Cidades
Falta de agentes provoca mortes e fuga em presídios
Dos 1.200 agentes penitenciários concursados de Alagoas que cuidavam de 1.700 presos há 18 anos, hoje a Secretária de Ressocialização e Inclusão Social (Seris) conta com 615 para manter 6.500 presos. Os números constam de levantamento feito pelo G1, com base em informações da Seris e dados fornecidos pelo Sindicato dos Agentes Penitenciários (Sindapen) sobre a situação em oito estabelecimentos penais de Maceió e outro no município de Girau do Ponciano, na região do Agreste. A segurança interna reduzida favorece a ocorrência de brigas entre grupos de facções rivais e mortes. No ano passado, ocorreram oito assassinatos dentro do sistema. Os agentes confessam que é tenso trabalhar no sistema que tem a metade do efetivo mínimo necessário e cobram concurso publico urgente para restabelecer o quadro inicial de 1.200 profissionais.

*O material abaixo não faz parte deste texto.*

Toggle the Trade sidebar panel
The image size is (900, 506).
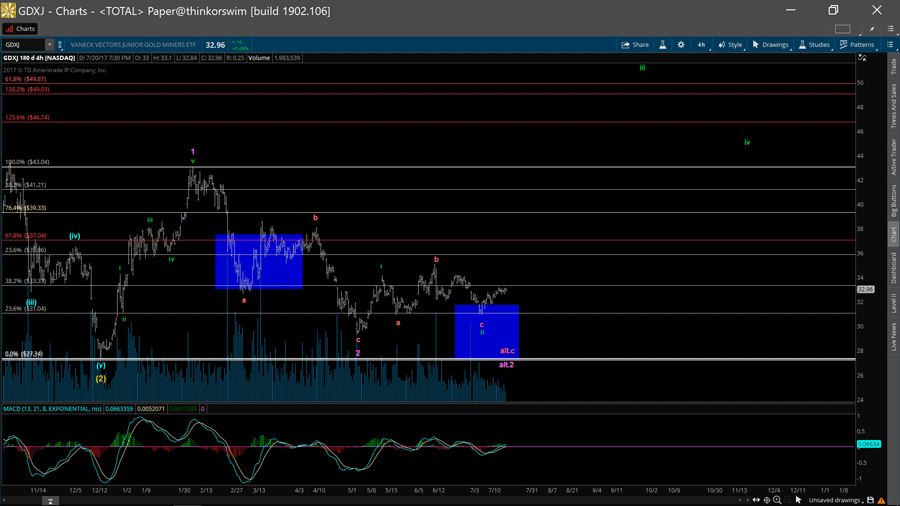pos(894,66)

Eles criticaram também a terceirização no setor, improvisação da segurança dos presídios e a implantação do modelo terceirizado no Agreste. ?O restabelecimento do quadro efetivo vai resultar num esquema de segurança melhor e em economia para o Estado?, avaliou o presidente do Sindapen, Cleiton Anderson Bertoldo Pessoa.